**Data extracted from a collection**
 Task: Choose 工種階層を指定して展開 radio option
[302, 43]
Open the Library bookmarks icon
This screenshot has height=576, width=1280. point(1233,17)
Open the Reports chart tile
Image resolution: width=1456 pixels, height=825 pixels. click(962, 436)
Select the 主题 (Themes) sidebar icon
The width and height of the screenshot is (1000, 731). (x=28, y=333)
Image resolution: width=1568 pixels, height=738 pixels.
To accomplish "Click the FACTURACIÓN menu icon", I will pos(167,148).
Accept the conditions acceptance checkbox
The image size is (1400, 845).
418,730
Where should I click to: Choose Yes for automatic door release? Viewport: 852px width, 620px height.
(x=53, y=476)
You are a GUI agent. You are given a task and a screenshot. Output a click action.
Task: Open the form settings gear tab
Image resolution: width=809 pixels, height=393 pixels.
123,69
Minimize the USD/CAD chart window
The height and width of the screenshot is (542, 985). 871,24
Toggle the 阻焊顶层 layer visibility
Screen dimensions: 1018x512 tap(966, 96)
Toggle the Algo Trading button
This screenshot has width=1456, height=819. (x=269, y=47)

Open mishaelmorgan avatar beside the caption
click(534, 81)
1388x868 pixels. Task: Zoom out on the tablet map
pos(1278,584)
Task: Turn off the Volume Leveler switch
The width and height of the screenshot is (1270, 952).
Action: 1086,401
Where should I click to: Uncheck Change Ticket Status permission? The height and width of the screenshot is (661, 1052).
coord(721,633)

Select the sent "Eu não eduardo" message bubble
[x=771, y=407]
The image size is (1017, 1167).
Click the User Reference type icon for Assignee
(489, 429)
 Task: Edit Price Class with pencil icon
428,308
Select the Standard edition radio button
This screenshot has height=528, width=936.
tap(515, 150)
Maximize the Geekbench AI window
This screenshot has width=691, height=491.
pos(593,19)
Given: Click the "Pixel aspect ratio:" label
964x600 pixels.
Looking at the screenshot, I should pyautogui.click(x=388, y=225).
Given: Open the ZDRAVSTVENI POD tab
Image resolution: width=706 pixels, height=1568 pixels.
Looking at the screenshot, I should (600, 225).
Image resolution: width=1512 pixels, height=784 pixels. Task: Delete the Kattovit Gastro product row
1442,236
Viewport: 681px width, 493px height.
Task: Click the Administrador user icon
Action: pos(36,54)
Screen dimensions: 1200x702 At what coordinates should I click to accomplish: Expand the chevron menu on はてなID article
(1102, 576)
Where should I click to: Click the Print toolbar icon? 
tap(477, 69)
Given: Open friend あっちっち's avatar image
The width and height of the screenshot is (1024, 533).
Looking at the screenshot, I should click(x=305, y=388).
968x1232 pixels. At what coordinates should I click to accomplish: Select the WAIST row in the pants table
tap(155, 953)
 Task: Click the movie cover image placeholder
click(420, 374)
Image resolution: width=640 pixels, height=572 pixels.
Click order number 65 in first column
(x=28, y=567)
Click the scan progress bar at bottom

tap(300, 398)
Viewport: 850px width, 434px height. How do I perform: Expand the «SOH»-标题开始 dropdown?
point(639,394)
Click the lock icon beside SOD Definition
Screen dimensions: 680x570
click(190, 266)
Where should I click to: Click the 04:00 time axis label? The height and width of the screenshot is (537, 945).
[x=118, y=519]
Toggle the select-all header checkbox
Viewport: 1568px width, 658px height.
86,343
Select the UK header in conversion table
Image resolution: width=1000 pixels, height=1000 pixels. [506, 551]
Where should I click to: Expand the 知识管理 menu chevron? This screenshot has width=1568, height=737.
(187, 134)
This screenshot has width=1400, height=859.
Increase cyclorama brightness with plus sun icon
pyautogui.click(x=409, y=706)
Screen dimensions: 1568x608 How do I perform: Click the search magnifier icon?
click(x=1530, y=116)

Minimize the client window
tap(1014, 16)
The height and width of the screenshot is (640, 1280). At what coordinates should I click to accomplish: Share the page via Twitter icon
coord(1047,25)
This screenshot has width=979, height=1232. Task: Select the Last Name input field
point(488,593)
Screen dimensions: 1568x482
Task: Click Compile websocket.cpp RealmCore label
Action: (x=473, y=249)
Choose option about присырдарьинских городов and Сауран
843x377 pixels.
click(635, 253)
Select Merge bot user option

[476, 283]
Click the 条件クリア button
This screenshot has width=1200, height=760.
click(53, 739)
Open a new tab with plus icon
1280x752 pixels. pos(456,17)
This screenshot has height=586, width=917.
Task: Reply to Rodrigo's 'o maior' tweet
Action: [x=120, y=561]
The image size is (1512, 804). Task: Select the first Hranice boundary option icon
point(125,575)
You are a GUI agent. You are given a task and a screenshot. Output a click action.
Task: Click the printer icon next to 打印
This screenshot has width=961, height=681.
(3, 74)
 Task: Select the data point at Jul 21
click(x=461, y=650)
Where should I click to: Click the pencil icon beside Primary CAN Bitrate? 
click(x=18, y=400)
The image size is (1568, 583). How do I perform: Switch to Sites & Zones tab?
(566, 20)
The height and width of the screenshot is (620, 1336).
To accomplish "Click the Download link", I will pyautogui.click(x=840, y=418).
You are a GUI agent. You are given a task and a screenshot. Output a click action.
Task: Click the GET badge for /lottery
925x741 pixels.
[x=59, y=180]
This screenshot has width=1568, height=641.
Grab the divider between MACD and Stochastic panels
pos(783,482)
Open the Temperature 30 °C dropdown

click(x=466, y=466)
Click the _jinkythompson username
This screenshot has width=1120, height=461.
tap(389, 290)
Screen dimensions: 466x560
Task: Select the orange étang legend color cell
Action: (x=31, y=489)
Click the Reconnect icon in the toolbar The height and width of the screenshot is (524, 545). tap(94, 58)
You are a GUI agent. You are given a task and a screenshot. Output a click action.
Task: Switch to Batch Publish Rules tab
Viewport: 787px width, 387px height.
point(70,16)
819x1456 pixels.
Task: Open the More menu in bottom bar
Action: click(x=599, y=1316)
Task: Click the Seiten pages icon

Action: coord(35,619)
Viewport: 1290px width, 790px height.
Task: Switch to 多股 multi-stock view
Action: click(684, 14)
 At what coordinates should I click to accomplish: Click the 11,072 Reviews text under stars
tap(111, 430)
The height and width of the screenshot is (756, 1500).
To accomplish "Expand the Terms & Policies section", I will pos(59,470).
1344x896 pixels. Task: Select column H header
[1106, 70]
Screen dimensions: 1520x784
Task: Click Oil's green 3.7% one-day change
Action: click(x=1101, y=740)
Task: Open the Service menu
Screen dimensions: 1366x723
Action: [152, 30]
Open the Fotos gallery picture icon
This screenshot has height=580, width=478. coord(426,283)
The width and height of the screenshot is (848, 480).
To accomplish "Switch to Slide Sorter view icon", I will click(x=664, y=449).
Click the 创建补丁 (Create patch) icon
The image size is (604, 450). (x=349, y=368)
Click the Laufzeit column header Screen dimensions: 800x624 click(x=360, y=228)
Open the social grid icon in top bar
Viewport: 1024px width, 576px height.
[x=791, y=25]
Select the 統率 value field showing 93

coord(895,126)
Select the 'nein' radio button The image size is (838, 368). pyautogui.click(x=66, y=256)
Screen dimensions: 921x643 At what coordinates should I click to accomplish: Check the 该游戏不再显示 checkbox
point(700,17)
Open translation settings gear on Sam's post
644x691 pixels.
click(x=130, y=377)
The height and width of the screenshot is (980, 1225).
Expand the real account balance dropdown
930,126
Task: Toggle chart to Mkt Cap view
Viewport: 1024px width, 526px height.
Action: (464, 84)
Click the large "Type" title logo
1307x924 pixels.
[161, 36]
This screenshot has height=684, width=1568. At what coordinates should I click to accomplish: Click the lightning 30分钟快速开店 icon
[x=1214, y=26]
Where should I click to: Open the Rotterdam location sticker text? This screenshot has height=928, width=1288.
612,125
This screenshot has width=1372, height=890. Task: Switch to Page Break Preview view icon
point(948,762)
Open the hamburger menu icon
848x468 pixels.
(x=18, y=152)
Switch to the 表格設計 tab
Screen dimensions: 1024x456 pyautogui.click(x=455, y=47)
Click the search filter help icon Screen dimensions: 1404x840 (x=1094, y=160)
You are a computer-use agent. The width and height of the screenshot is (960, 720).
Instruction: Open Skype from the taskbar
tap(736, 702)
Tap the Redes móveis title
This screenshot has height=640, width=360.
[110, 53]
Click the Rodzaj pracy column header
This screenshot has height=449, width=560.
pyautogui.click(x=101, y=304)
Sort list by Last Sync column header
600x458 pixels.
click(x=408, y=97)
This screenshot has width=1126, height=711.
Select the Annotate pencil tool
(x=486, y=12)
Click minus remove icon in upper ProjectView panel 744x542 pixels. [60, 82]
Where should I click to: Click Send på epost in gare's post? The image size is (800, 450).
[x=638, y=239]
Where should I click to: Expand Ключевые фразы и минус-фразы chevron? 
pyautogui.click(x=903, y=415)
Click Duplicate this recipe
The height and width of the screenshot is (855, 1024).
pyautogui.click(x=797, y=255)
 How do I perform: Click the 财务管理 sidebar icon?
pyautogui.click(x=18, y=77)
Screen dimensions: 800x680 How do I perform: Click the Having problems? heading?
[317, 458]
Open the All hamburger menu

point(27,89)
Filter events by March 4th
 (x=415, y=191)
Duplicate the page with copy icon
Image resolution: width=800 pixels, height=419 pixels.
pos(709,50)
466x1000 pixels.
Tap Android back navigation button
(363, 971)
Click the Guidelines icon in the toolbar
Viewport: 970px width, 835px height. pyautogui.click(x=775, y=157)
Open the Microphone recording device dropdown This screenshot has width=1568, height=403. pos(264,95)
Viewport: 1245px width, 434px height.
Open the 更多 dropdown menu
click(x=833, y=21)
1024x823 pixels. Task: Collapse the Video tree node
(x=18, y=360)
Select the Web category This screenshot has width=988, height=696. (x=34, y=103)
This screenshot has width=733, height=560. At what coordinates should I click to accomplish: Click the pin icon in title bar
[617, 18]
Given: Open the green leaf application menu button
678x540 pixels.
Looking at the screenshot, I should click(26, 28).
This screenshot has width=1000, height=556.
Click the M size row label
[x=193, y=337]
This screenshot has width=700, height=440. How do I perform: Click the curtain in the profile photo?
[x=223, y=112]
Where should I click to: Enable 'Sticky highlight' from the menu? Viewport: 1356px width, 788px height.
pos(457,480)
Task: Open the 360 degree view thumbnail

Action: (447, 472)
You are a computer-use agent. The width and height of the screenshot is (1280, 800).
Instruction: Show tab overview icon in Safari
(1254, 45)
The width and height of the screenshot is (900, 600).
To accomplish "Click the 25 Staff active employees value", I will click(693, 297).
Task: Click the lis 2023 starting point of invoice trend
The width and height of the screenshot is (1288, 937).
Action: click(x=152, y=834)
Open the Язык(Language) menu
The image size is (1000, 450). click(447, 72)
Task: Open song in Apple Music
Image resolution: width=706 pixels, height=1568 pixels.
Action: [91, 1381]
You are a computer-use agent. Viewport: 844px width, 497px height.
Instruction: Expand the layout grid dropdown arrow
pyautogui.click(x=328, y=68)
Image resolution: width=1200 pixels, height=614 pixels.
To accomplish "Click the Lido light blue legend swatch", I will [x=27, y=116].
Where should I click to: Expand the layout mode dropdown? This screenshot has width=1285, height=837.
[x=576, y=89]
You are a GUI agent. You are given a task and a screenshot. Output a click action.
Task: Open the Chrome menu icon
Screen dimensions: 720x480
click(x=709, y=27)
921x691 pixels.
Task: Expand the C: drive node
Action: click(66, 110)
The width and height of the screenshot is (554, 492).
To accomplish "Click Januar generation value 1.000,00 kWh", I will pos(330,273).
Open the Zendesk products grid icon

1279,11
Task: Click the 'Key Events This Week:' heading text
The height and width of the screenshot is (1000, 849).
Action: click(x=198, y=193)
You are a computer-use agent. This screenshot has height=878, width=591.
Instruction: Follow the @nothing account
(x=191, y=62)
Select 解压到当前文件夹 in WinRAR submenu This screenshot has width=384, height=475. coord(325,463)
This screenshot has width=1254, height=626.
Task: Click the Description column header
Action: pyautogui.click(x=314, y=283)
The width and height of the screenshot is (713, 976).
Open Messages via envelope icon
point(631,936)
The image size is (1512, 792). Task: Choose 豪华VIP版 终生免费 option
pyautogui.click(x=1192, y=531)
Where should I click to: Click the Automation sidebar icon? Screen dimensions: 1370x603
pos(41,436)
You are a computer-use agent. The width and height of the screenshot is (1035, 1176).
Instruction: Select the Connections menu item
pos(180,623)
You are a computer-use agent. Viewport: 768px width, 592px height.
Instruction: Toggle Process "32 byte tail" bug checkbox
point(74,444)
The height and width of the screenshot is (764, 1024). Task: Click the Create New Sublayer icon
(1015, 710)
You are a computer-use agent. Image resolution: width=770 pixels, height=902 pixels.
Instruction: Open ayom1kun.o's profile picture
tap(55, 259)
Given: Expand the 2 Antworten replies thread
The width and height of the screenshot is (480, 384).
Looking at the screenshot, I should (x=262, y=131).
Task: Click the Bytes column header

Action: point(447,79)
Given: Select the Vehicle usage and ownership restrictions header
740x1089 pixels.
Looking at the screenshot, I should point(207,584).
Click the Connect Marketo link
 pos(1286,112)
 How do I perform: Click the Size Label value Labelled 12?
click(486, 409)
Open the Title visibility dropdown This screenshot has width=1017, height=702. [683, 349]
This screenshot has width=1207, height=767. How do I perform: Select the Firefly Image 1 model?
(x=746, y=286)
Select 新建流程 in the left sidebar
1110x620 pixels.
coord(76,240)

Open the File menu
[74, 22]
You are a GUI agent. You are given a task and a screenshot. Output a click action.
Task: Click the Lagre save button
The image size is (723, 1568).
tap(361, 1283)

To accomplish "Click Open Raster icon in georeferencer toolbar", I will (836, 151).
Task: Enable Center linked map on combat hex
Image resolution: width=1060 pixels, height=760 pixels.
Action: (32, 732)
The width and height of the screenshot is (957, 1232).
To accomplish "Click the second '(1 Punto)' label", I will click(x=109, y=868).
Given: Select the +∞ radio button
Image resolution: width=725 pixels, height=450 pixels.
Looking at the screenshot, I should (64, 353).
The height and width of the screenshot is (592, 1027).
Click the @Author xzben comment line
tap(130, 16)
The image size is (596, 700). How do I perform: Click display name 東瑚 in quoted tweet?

**EXERCISE**
The lines wanted are those from the one with "Click the @Author xzben comment line" through the last line of the records, repeated exactly and with both ends included.

**FINISHED EXERCISE**
Click the @Author xzben comment line
tap(130, 16)
The image size is (596, 700). How do I perform: Click display name 東瑚 in quoted tweet?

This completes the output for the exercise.